Dormir, acordar… Realidade, sonho… É tudo muito vago, o tempo não significa nada – os momentos bons, os ruins. Nada faz muito sentido para mim. Ou para ele. Se fosse ele escrevendo, ao invés de ‘ele’, vocês leriam ‘eu’ e ao invés de ‘eu’, leriam ‘ela’. Não se preocupem. Eu explico.
Meu nome é Anna Bonfim. Sempre fui uma estudiosa das artes, sempre preferi os livros, o teatro, o cinema, a música. Saudável, mas com cuidados requeridos.
Ele, Otto Faustino, sempre preferiu o errado. Nunca se fixou a nada, a ninguém ou a lugar nenhum; nunca teve nenhum cuidado, entregue a tudo.
O meu problema com ele vem do fato de sermos a mesma coisa.
Não pensem que o que se segue é mais uma história de Jekyll e Hyde. O caso que aqui apresento é semelhante, porém de muito maior gravidade. Eu garanto.
No caso da história, o médico criou uma poção que transformava seu corpo, índole e maneira de ver o mundo. Com o tempo, a poção deixou de ser necessária e o lado monstro aparecia quando queria. Algo parecido com mais uma dúzia de personagens. As personalidades escondidas existiam em momentos diferentes, como um Super Homem ao avesso.

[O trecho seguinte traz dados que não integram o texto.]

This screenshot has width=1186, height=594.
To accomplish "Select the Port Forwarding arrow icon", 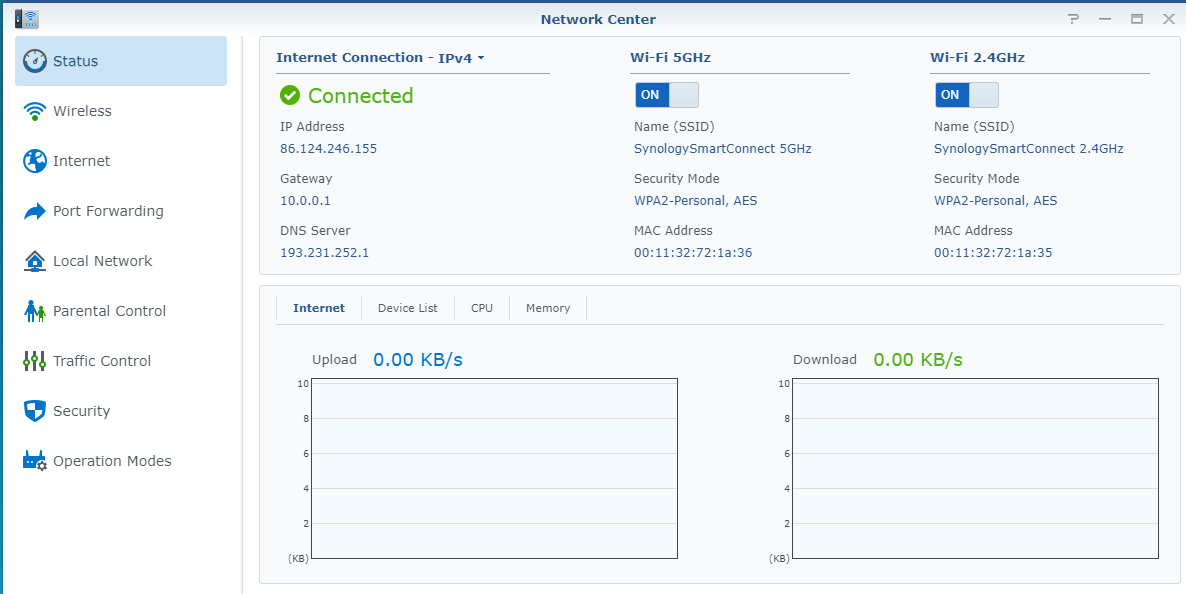I will pos(35,211).
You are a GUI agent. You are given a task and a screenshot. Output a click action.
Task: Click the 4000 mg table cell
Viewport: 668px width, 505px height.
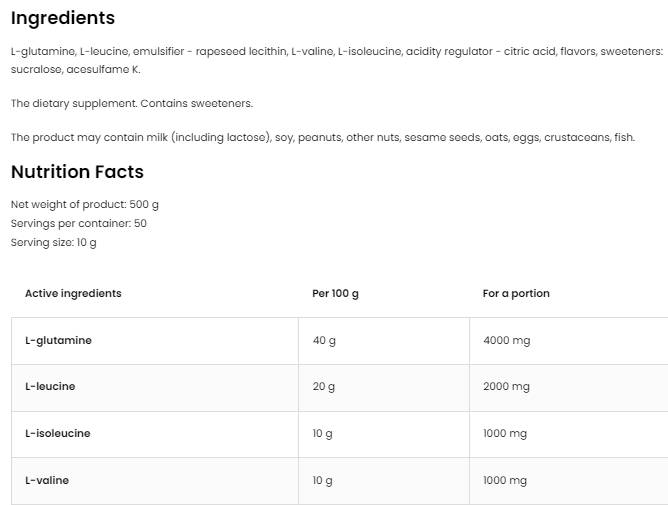(x=506, y=340)
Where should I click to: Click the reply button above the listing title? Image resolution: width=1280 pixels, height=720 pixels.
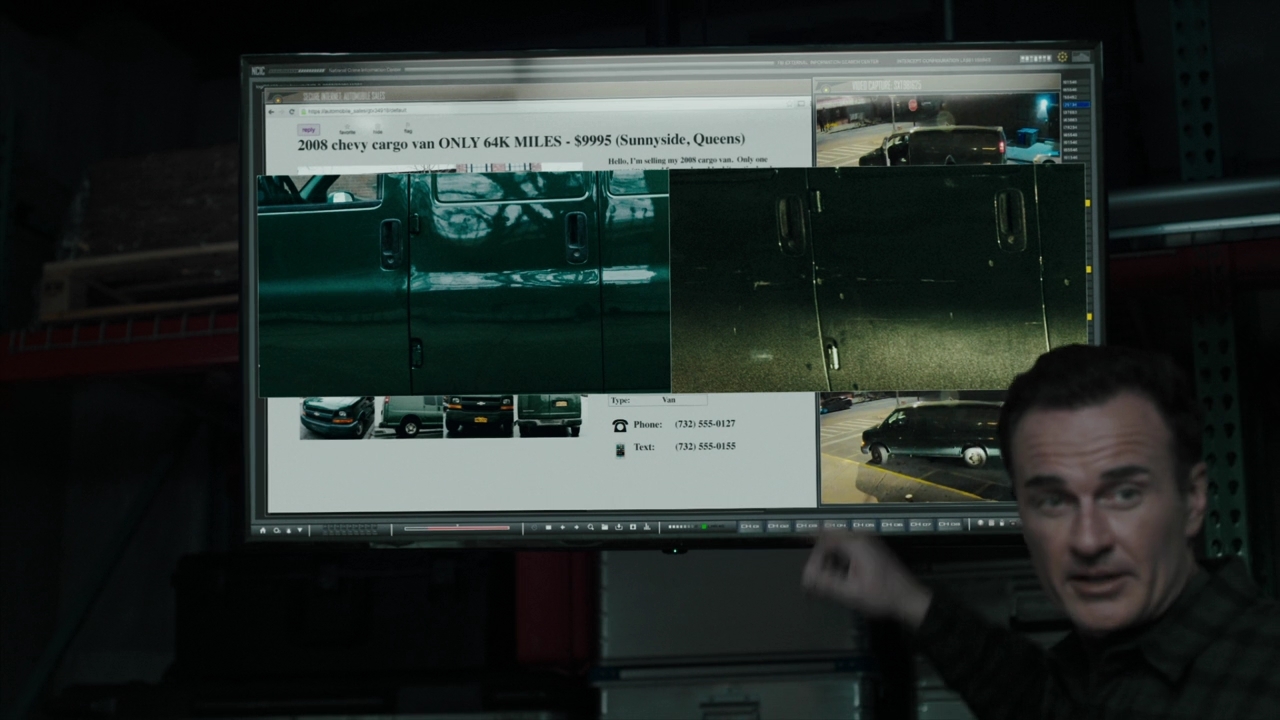coord(308,129)
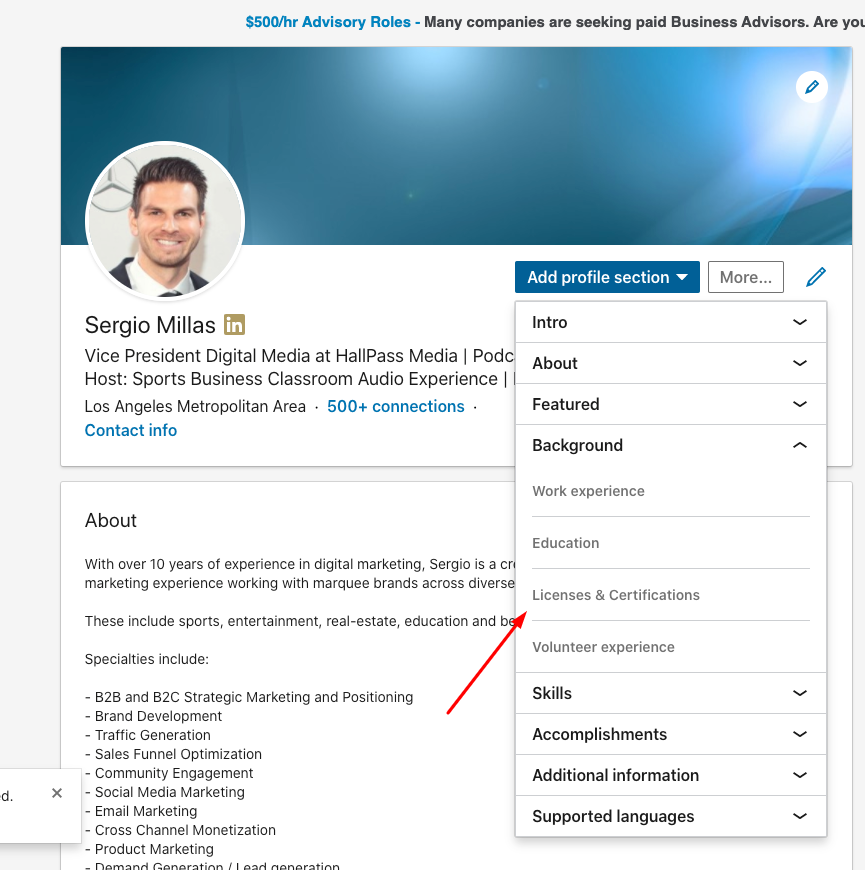Viewport: 865px width, 870px height.
Task: Select Work experience option
Action: pos(588,491)
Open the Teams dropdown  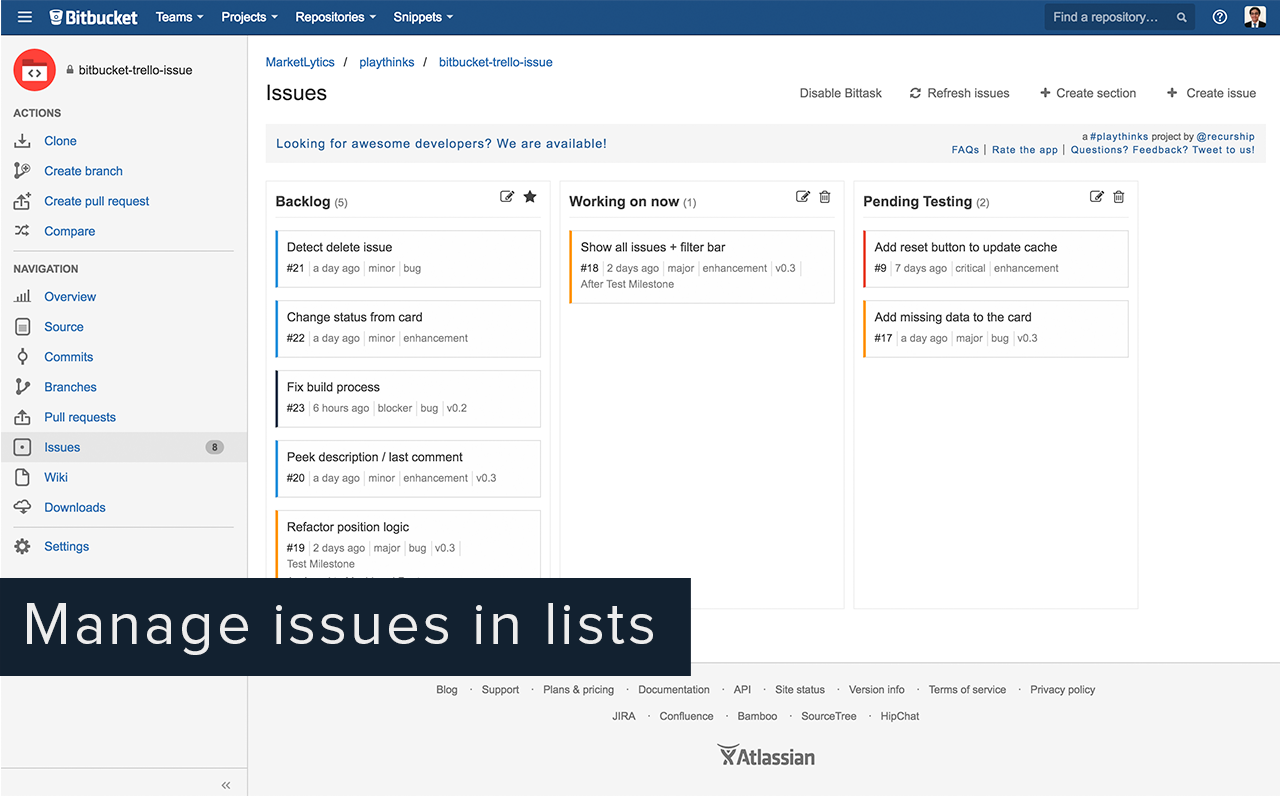click(x=179, y=16)
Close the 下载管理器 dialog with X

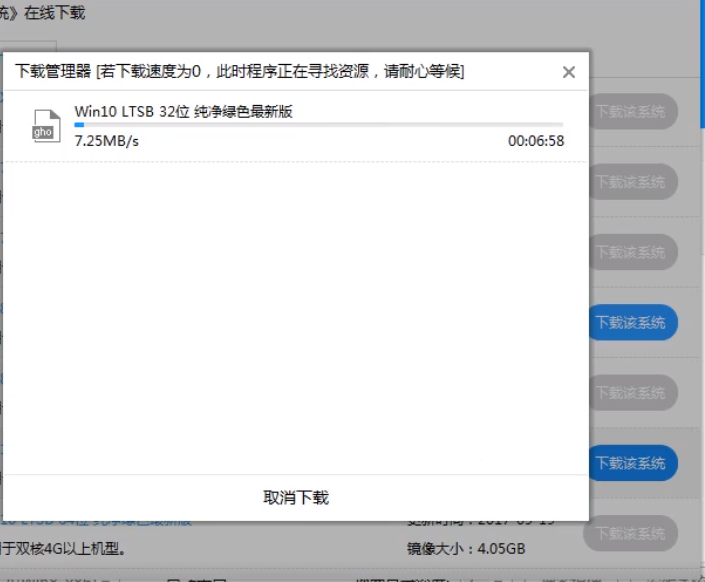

Era fácil acabar com o mal: eliminando um dos dois, ambos desapareceriam. Os fatos relatados nas histórias eram como um castigo ou um prêmio, como uma moral a ser aprendida. “Nunca tente ser o que você não é” ou coisa que o valha. No meu caso, não.
Somos a mesma pessoa e vivemos ao mesmo tempo. Só há uma divisória entre Anna e Otto: ele é eu quando durmo, e eu sou ele quando ele dorme. Não habitamos a mesma realidade. Somos contemporâneos, mas vivemos em realidades paralelas. Não fizemos nada para que isso acontecesse.
Até cinco anos atrás o mundo era um e tudo era como é para todos nós. Por essa data, quando ia dormir, ao invés de dormir, acordava Otto Faustino. Era como se ele tivesse sonhado que era eu.
Toda vez que ele sonha que sou eu, na verdade sou eu mesma. E toda vez que eu sonho ser ele, sou ele mesmo.
Quando ele acorda tenho certeza de que Anna Bonfim é um sonho idiota.
Até cinco anos atrás o mundo era um e todos os fatos ocorriam normalmente, como acontecem para todos nós. Por essa data, quando ia dormir, ao invés de dormir, acordava Anna Bonfim.
O meu mundo, de cinco anos pra cá, é totalmente diferente do mundo dele.
Impossível dizer qual é o real; dependendo da pessoa que sou, esse é o mundo real, e tanto eu quanto ele não estamos dispostos a abrir mão da realidade, e nem que tivéssemos essa intenção, nunca conseguiríamos. Como se muda um mundo inteiro? Como se apaga um passado, sendo que ele não é um passado – é a realidade cobrando você?
Já tentei ficar acordada, mas minha saúde começou a despencar.
Já pensamos em cometer suicídio. Mas como seria se morresse… Seríamos quem para sempre?
Gosto da minha vida e ele gosta da dele. Já tentei ir a sua casa, mas ela não existe em minha realidade, e posso garantir que o local onde vivo não existe na realidade dele.
Agora já tomei dois tipos de remédios para ficar acordada – minha saúde está piorando. Mas preciso me cuidar, pois se morrer corro perigo de ser um assassino para sempre.
Mais cedo ou mais tarde ele vai acordar e partir para sua vida podre. Já cheguei a desejar a morte de Otto, mas como desejar a morte de alguém tão próximo, de alguém que é você?
Minha última esperança é que ele mude ou que eu mude. Mas quem é que muda nesse mundo?